Alas, Norway is not separate from the rest of the world. It’s success may not last:
But Elstrom [Norway's MRSA control director] worries about the bacteria slipping in through other countries. Last year almost every diagnosed case in Norway came from someone who had been abroad.
“So far we’ve managed to contain it, but if we lose this, it will be a huge problem,” he said. “To be very depressing about it, we might in some years be in a situation where MRSA is so endemic that we have to stop doing advanced surgeries, things like organ transplants, if we can’t prevent infections. In the worst case scenario we are back to 1913, before we had antibiotics.”
Fortunately, Norway’s success is replicable elsewhere:
But can Norway’s program really work elsewhere?
The answer lies in the busy laboratory of an aging little public hospital about 100 miles outside of London. It’s here that microbiologist Dr. Lynne Liebowitz got tired of seeing the stunningly low Nordic MRSA rates while facing her own burgeoning cases.
So she turned Queen Elizabeth Hospital in Kings Lynn into a petri dish, asking doctors to almost completely stop using two antibiotics known for provoking MRSA infections.
One month later, the results were in: MRSA rates were tumbling. And they’ve continued to plummet. Five years ago, the hospital had 47 MRSA bloodstream infections. This year they’ve had one.
“I was shocked, shocked,” says Liebowitz, bouncing onto her toes and grinning as colleagues nearby drip blood onto slides and peer through microscopes in the hospital laboratory.
When word spread of her success, Liebowitz’s phone began to ring. So far she has replicated her experiment at four other hospitals, all with the same dramatic results.
“It’s really very upsetting that some patients are dying from infections which could be prevented,” she says. “It’s wrong.”
Around the world, various medical providers have also successfully adapted Norway’s program with encouraging results. A medical center in Billings, Mont., cut MRSA infections by 89 percent by increasing screening, isolating patients and making all staff — not just doctors — responsible for increasing hygiene.
In Japan, with its cutting-edge technology and modern hospitals, about 17,000 people die from MRSA every year.
Dr. Satoshi Hori, chief infection control doctor at Juntendo University Hospital in Tokyo, says doctors overprescribe antibiotics because they are given financial incentives to push drugs on patients.
Hori now limits antibiotics only to patients who really need them and screens and isolates high-risk patients. So far his hospital has cut the number of MRSA cases by two-thirds.
In 2001, the CDC approached a Veterans Affairs hospital in Pittsburgh about conducting a small test program.

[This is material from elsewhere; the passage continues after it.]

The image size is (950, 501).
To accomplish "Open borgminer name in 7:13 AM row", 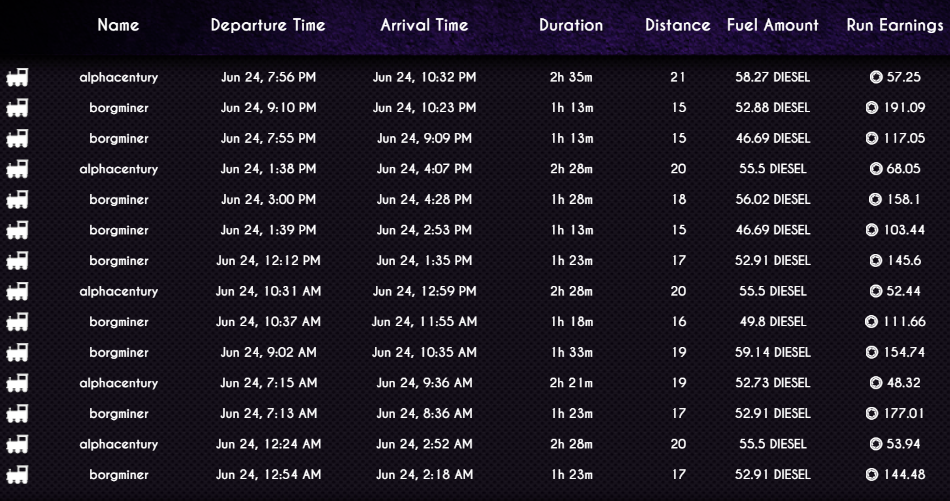I will (x=119, y=414).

It started in one unit, and within four years, the entire hospital was screening everyone who came through the door for MRSA. The result: an 80 percent decrease in MRSA infections. The program has now been expanded to all 153 VA hospitals, resulting in a 50 percent drop in MRSA bloodstream infections, said Dr. Robert Muder, chief of infectious diseases at the VA Pittsburgh Healthcare System.
“It’s kind of a no-brainer,” he said. “You save people pain, you save people the work of taking care of them, you save money, you save lives and you can export what you learn to other hospital-acquired infections.”

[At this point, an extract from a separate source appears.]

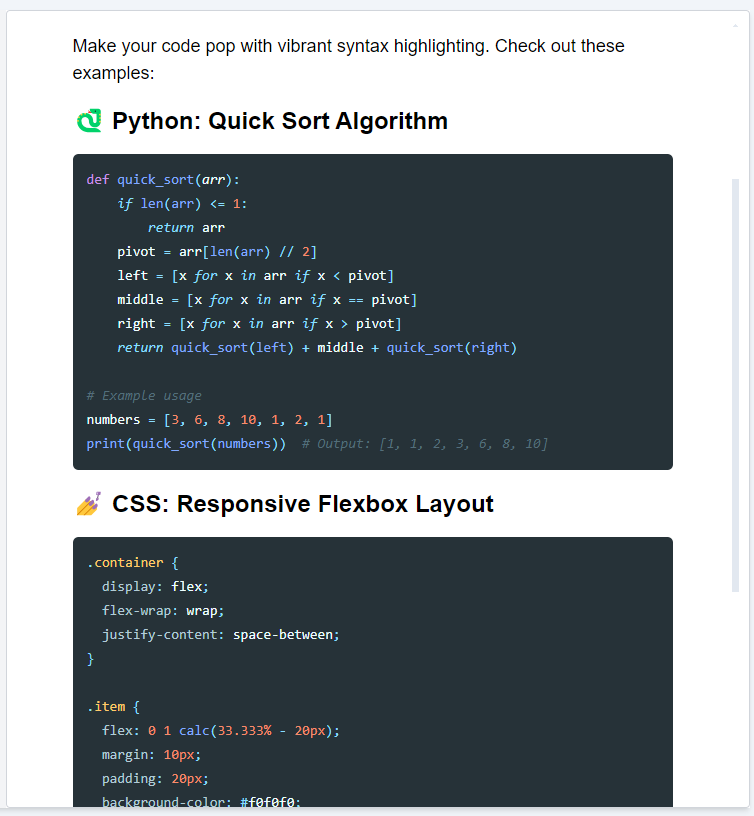Viewport: 754px width, 816px height.
Task: Click the crayon icon beside CSS heading
Action: tap(89, 504)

Pittsburgh’s program has prompted all other major hospital-acquired infections to plummet as well, saving roughly $1 million a year.
“So, how do you pay for it?” Muder asked. “Well, we just don’t pay for MRSA infections, that’s all.”
Will this approach catch on?
Meanwhile, the Norwegian experience is another reminder that, in healthcare, less is not always worse. If only the breast cancer “advocates” who came out so strongly against the reasonable new recommendations of the US Prevention Task Force that not all women between 40 to 50 need to be screened and that, for many other, biannual screening is enough had understood this lesson.